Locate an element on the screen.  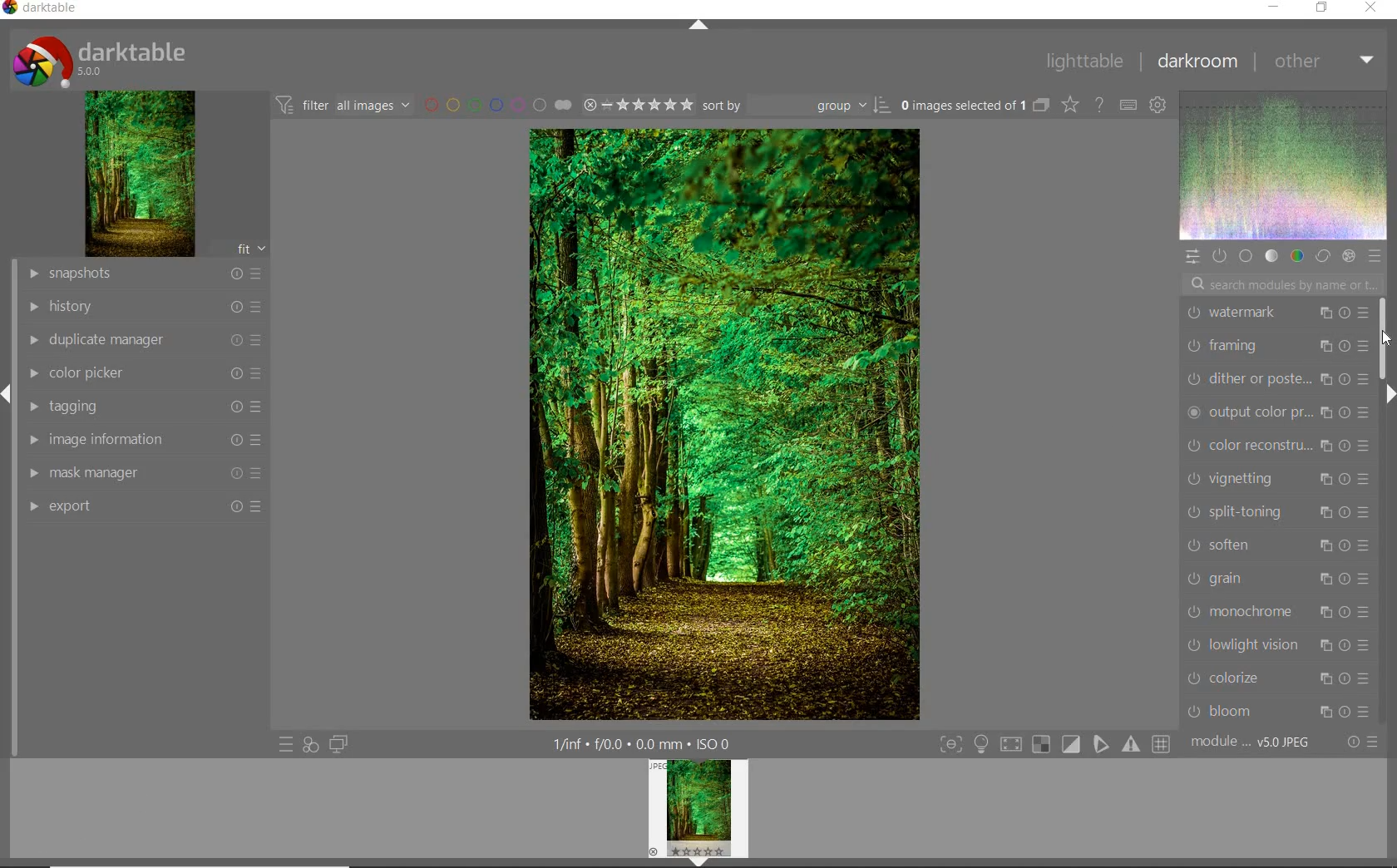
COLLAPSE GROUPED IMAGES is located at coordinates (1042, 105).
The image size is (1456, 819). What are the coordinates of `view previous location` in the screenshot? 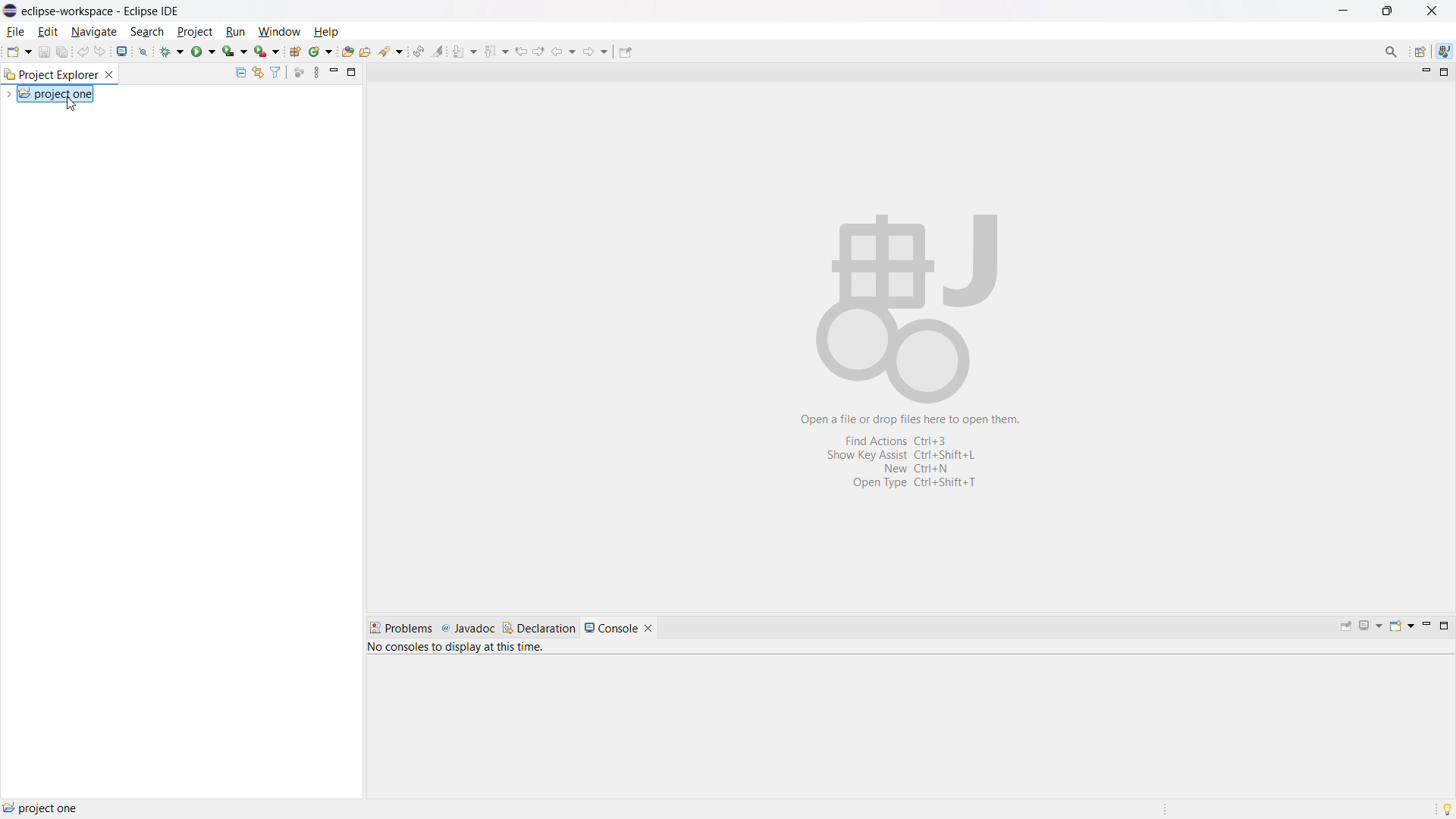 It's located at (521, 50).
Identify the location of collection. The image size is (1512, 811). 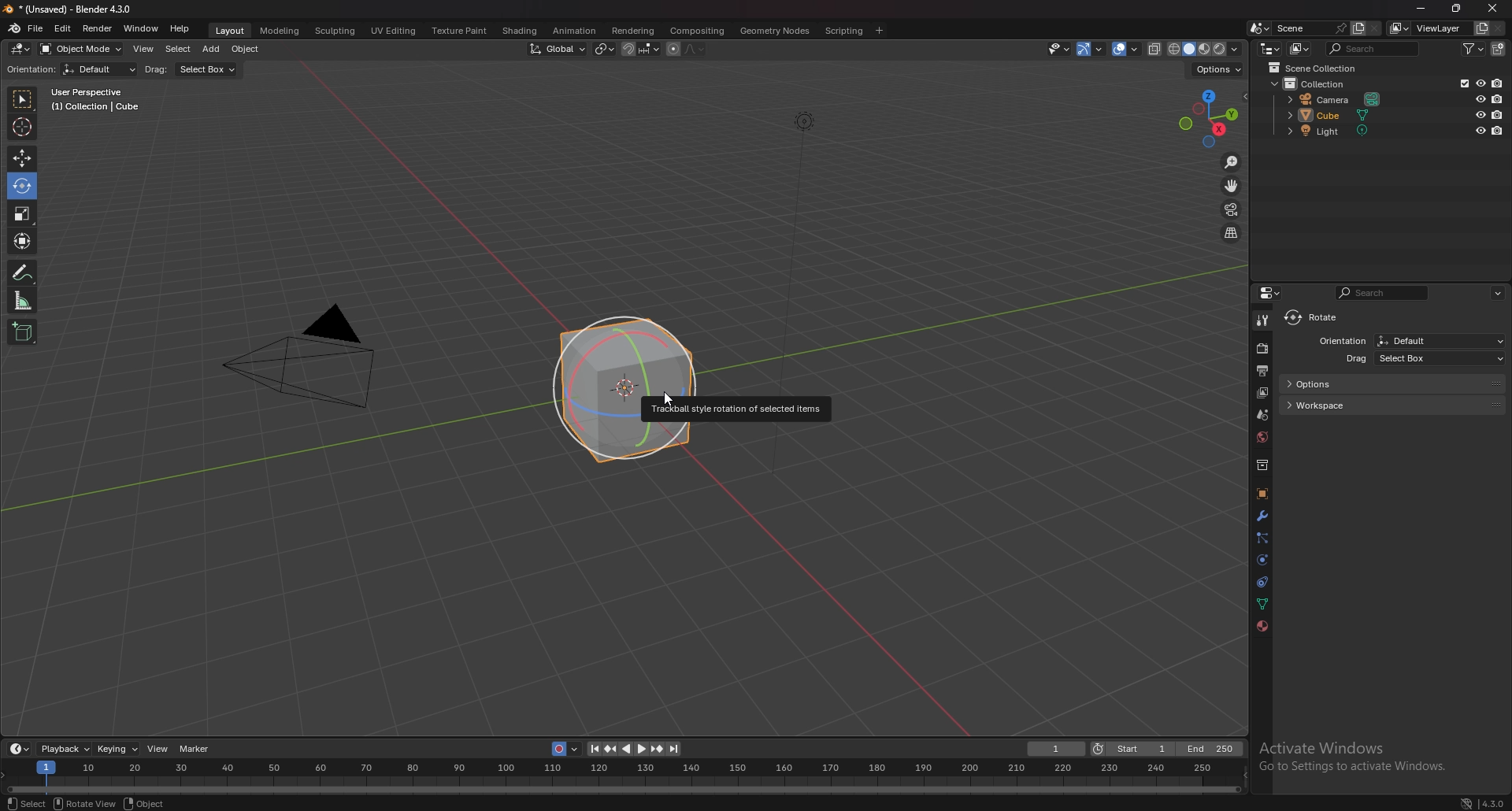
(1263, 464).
• • • •
To be done: Reproduce the data verbatim, beginning at the line that contains "Identify the location" and stopping after the last line of the data, with both ends included. Leave the pictures out.

Response for this exercise:
Identify the location of collection. The image size is (1512, 811). 
(1263, 464).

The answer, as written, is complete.